Task data -
^^^^^^^^^^^^^^^^

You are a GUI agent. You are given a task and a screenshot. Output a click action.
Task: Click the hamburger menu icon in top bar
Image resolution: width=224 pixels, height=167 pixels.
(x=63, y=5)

^^^^^^^^^^^^^^^^

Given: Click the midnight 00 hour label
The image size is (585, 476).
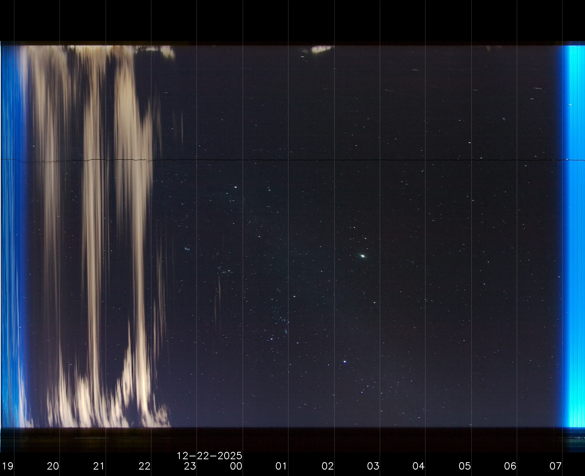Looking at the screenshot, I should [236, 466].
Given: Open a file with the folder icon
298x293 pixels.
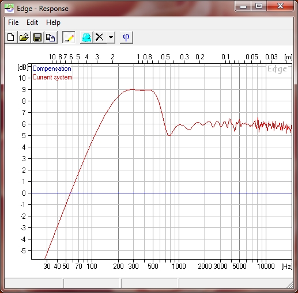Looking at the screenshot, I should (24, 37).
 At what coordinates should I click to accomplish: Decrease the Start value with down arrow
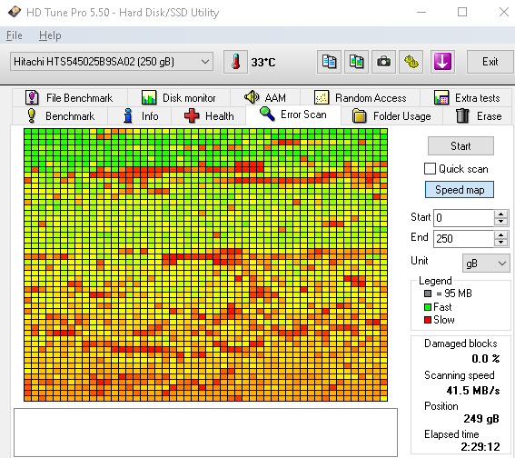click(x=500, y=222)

^^^^^^^^^^^^^^^^

Given instruction - Rewrite the material from the line containing "At what coordinates" through the line containing "click(x=500, y=222)" as a JSON list of strings, one string per line, with blank lines and pictures left out.

Reply -
[
  " At what coordinates should I click to accomplish: Decrease the Start value with down arrow",
  "click(x=500, y=222)"
]